While the EU General Data Protection Regulation’s extraterritorial reach is generally well known by this point, there is still a tendency outside of Europe for organizations to express some skepticism: Will European regulators really enforce the law outside of their jurisdictions? Does the GDPR really present a compliance risk if you’re not in the EU? 

The answer to those questions, presented as part of a special KnowledgeNet session designed to coincide with the International Data Protection and Privacy Commissioners Conference here in Hong Kong this week, was a resounding “yes.”

The key consideration, said Marcus Evans, partner at Norton Rose Fulbright, is where enforcement pressure might come from. Should you experience a breach, and European personal data is involved, “the EU regulator will be coordinating with the local regulator here in Asia, and that’s where the enforcement is going to come from.”

Whether via the Global Privacy Enforcement Network or simply through relationship-building among regulators, they are becoming more likely to work together on enforcement efforts, as we saw in the Ashley Madison breach case.

The real pressure is unlikely to come directly from regulators, but rather from European companies with whom Asian companies are doing business.

However, Evans noted, the real pressure is unlikely to come directly from regulators, but rather from European companies with whom Asian companies are doing business. If controllers stand to face enforcement action due to the failures of their vendors, “they have liability, and even if it’s not your liability, they’re going to start insisting that Asian businesses implement contractual provisions.”

What European controllers expect of Asian processors, Asian processors will need to demand from their own vendors.

Evans said to expect a relative flood of model clauses, all the more prevalent due to Article 28 of the GDPR, and “I think there’s less of a culture of flowing these provisions all the way down the chain in Asia than perhaps there is in America or elsewhere where contracts are really taken seriously as they move down the chain. That’s something that European controllers are really concerned about.”

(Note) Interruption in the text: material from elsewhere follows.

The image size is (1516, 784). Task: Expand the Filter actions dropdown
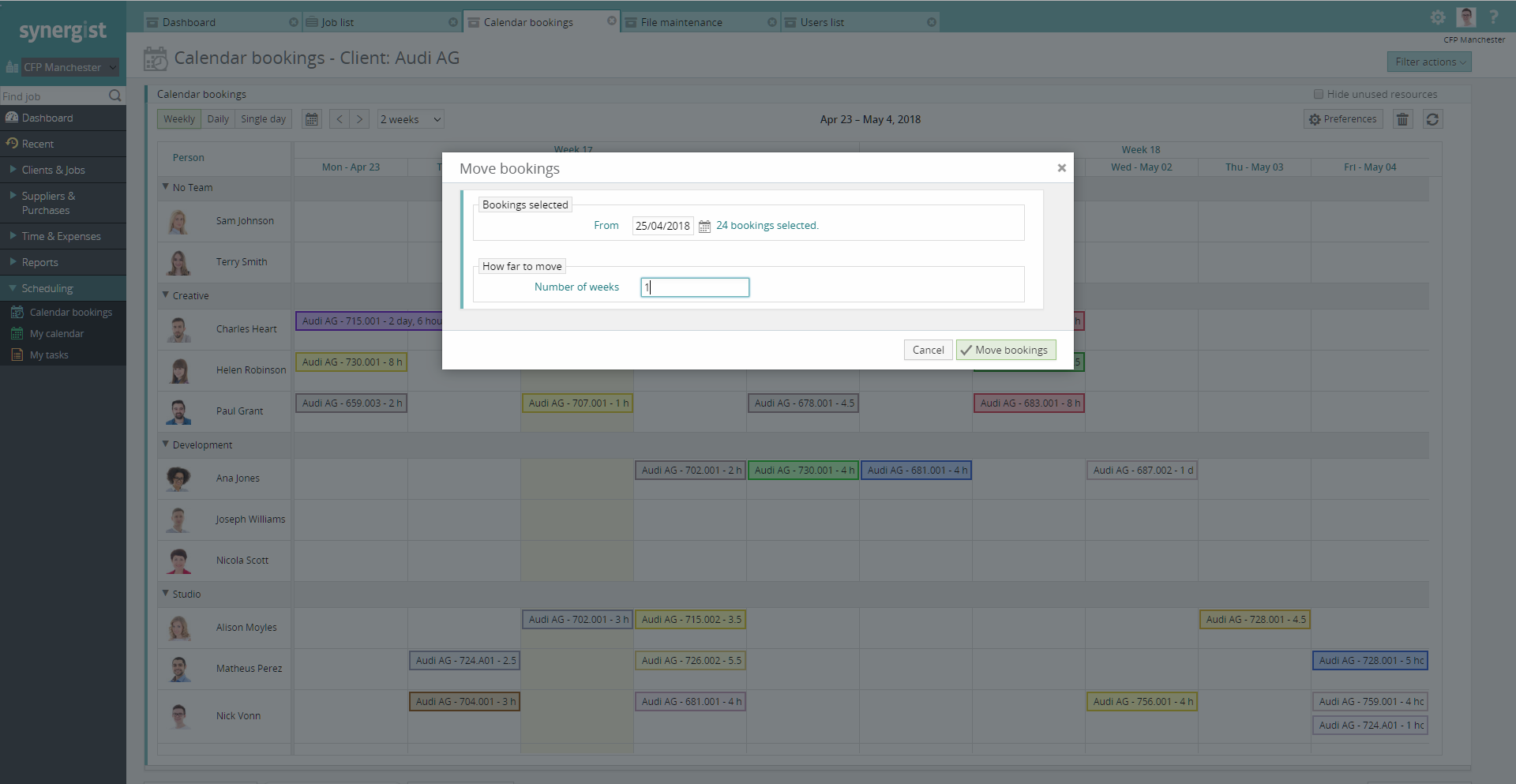click(1429, 62)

Asian firms should expect extra scrutiny of their subcontractors from their European business partners, and to either lose business or be subject to onerous auditing if they can’t produce the proper paperwork.

“You’ve just struck fear into the hearts of everyone who does contracting in Asia,” joked fellow Norton partner Anna Gamvros, CIPP/A, CIPT, FIP.

For her part, Gamvros noted that Asian firms looking to do business with European consumers are going to be faced with a dilemma in terms of their privacy notice. As Europeans will expect a notice that delineates their rights, the contact information of the DPO and so on, local Asian customers might rightly wonder what that’s all about.

“We’re having to deal with this cascading of rights,” when working with local Hong Kong firms, she said. “We have to say, here’s the privacy policy, but if you’re in Europe only this part applies. That on the face if it seems sensible, but some consumers are going to ask, ‘Why don’t I get all of those rights as well?’”

Will firms start geofencing their sites so that different notices are shown to different customers? How many relatively small companies are likely to be able to do that?

Further, how likely are Asian firms to appoint a representative in Europe, or to develop a register of data processing activities and procedures for the right to be forgotten and data portability?

Evans predicted it will get more likely if their lack triggers consumer complaints.

It’s fair to wonder, he said, “Do you appoint a representative? It’s a bit like putting your head in the lion’s mouth. … But if there are complaints about what you’re doing in Asia and the regulators start to have to follow up, the first thing they’ll be putting pressure on you to do is appoint a rep. You’ll have to be a quite brazen business to not agree to do what a high-profile European regulator is asking you to do.”

Brazen? Risk-averse? How seriously Asian firms end up taking the GDPR will depend ultimately on both their appetites for regulatory risk and the value they place on their European business partners.

And, of course, everyone in Asia will be watching for that first regulatory reach beyond European borders.